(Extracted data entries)

::::::::::

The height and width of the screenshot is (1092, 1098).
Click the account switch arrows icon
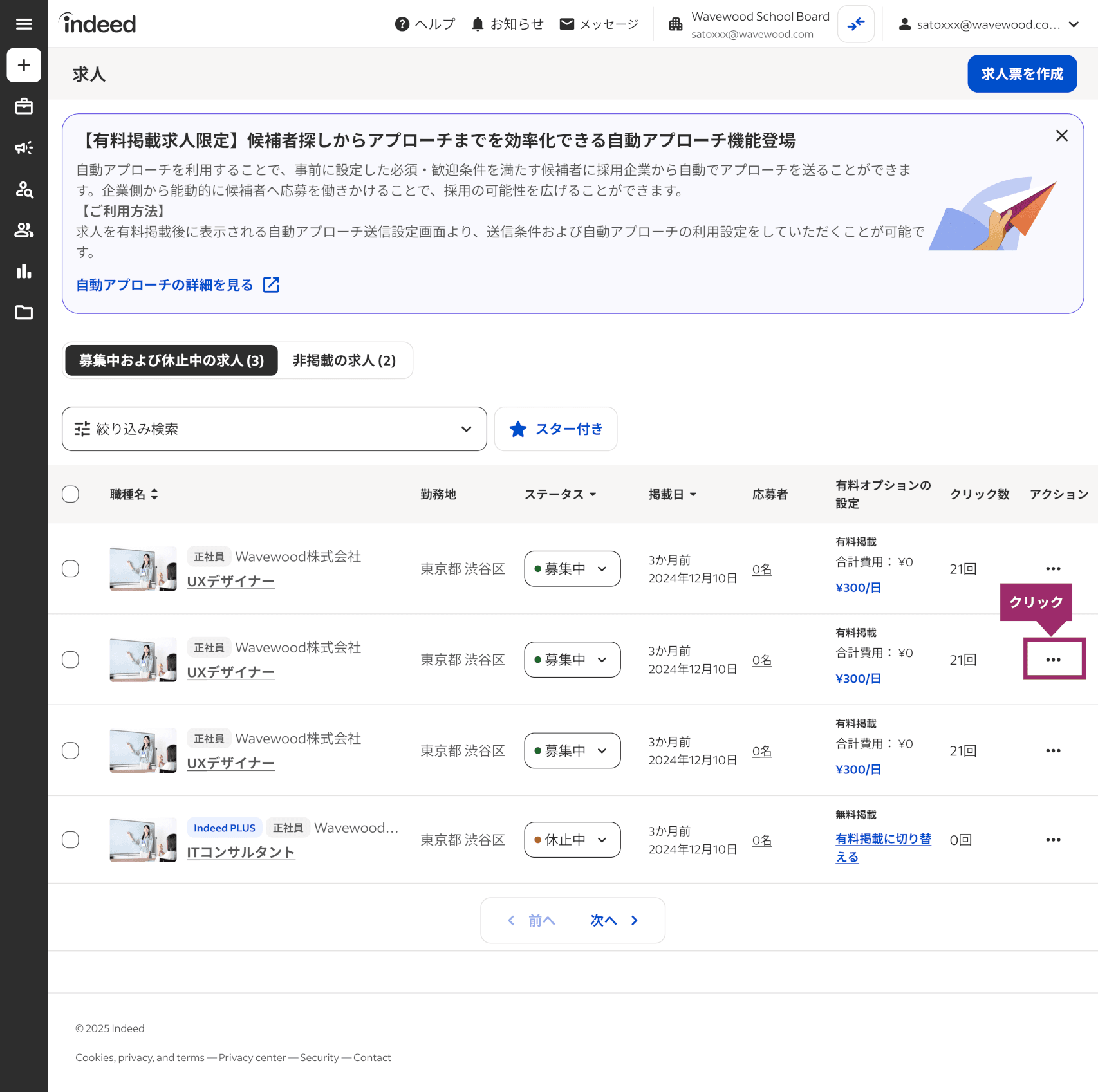[855, 24]
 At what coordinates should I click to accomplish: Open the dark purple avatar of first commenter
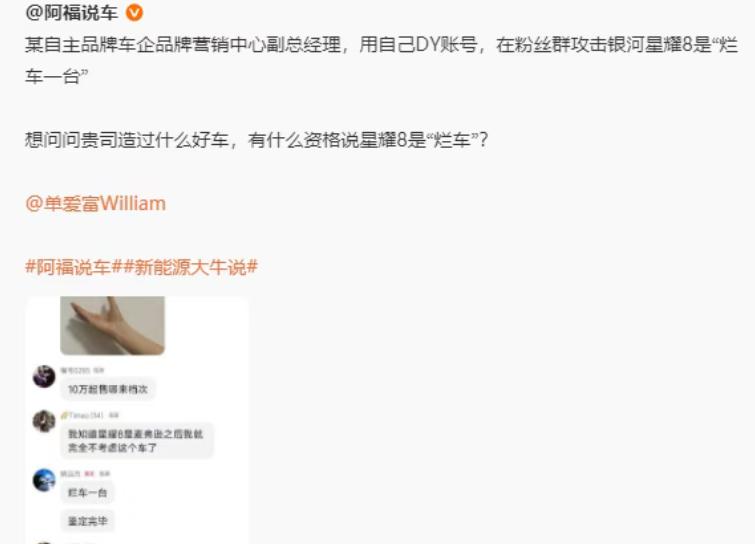click(44, 376)
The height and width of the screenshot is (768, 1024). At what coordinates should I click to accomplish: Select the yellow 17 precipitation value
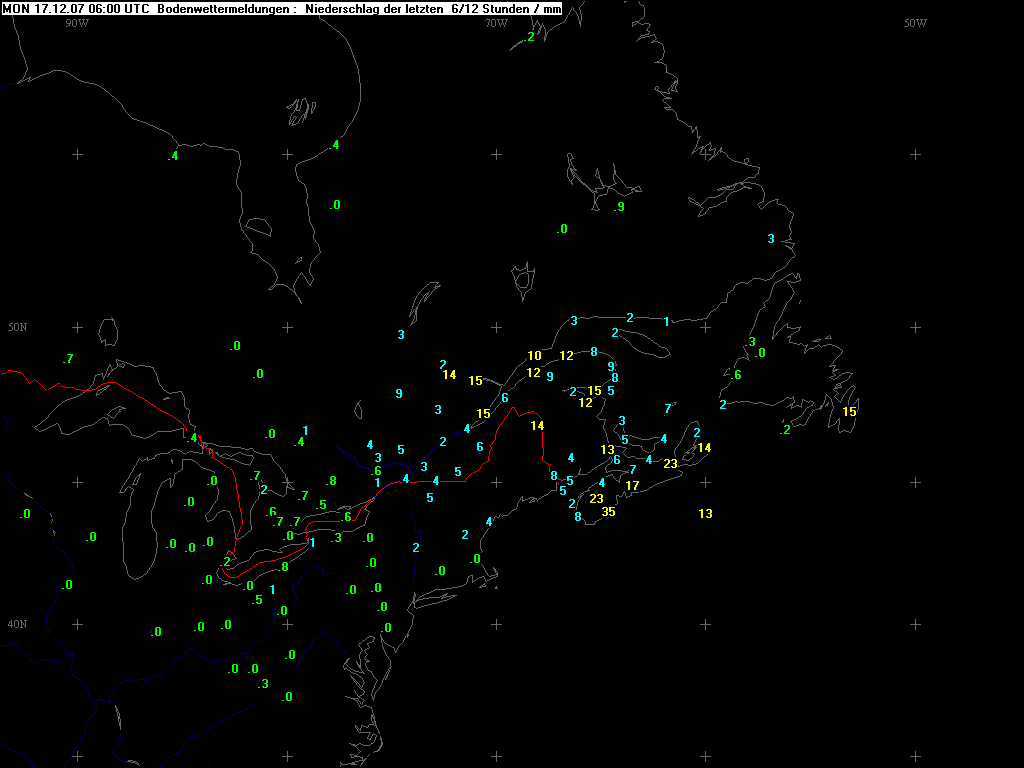632,486
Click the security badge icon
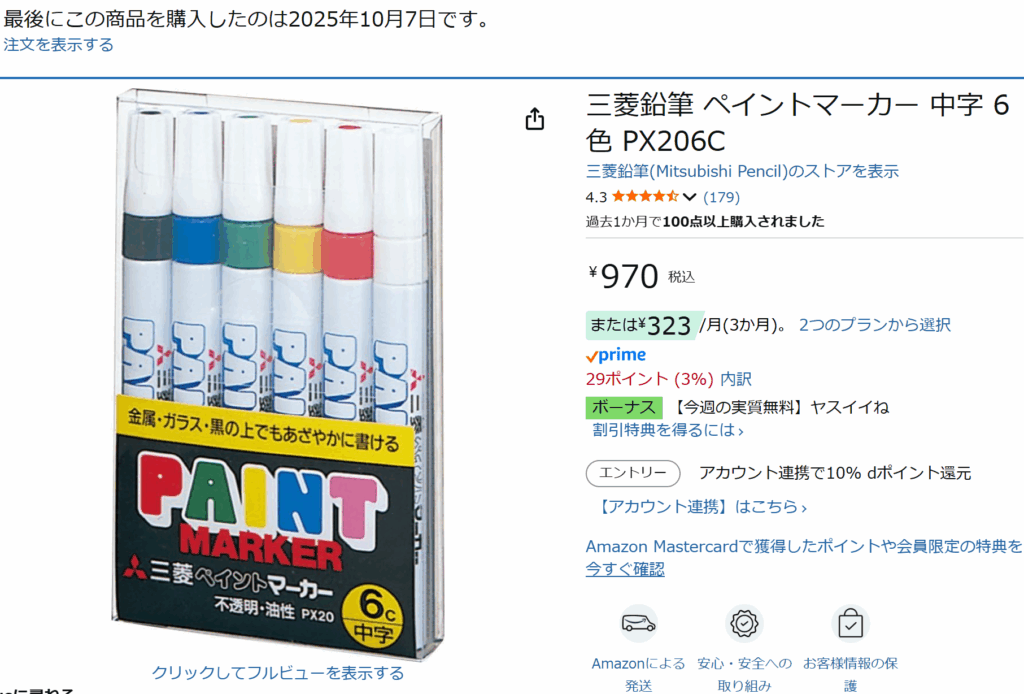Screen dimensions: 1024x694 pyautogui.click(x=744, y=623)
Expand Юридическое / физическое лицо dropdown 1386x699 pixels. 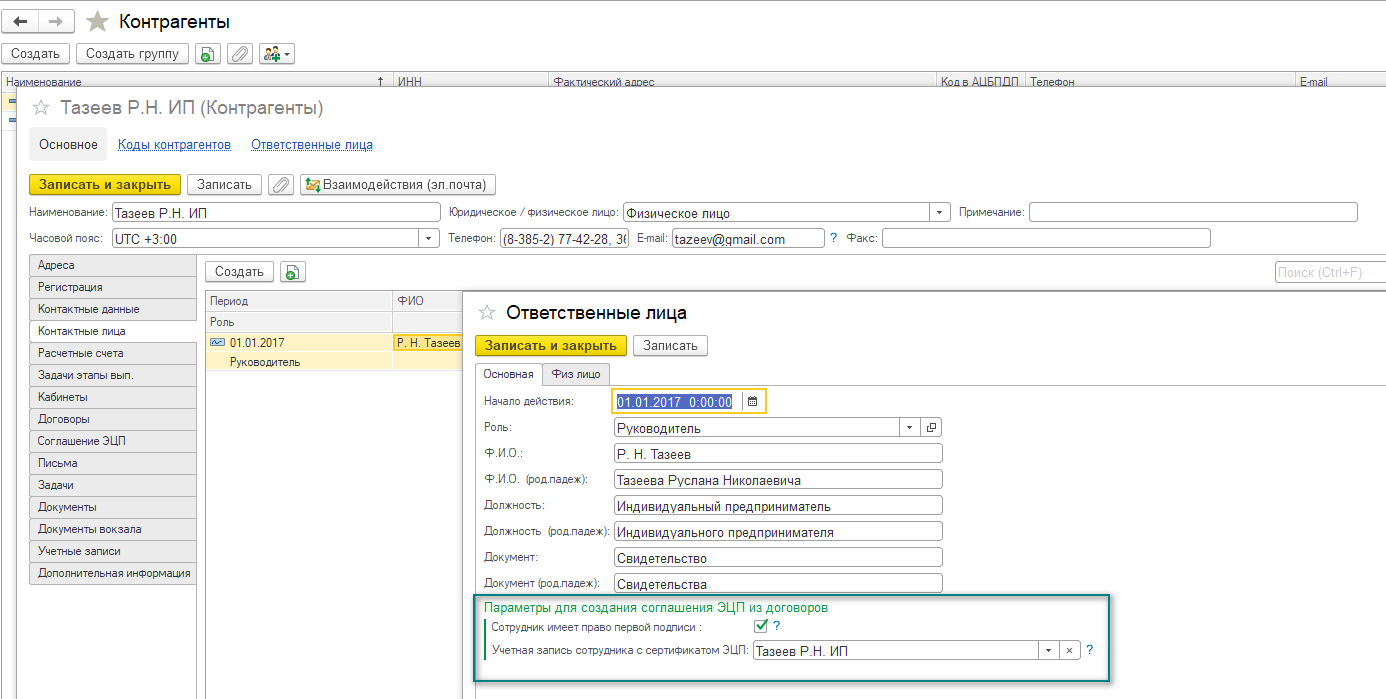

::::::::::

Exercise description
Your job is to copy every entry exactly. Omit the pictures.

Task response
The height and width of the screenshot is (1092, 1098).
Click the account switch arrows icon
[855, 24]
 At what coordinates should I click to accomplish: Open the dark purple avatar of first commenter
click(44, 376)
The height and width of the screenshot is (768, 1024). At what coordinates should I click to accomplish: Select the yellow 17 precipitation value
632,486
Click the security badge icon
Screen dimensions: 1024x694 pyautogui.click(x=744, y=623)
Expand Юридическое / физическое лицо dropdown 1386x699 pixels. 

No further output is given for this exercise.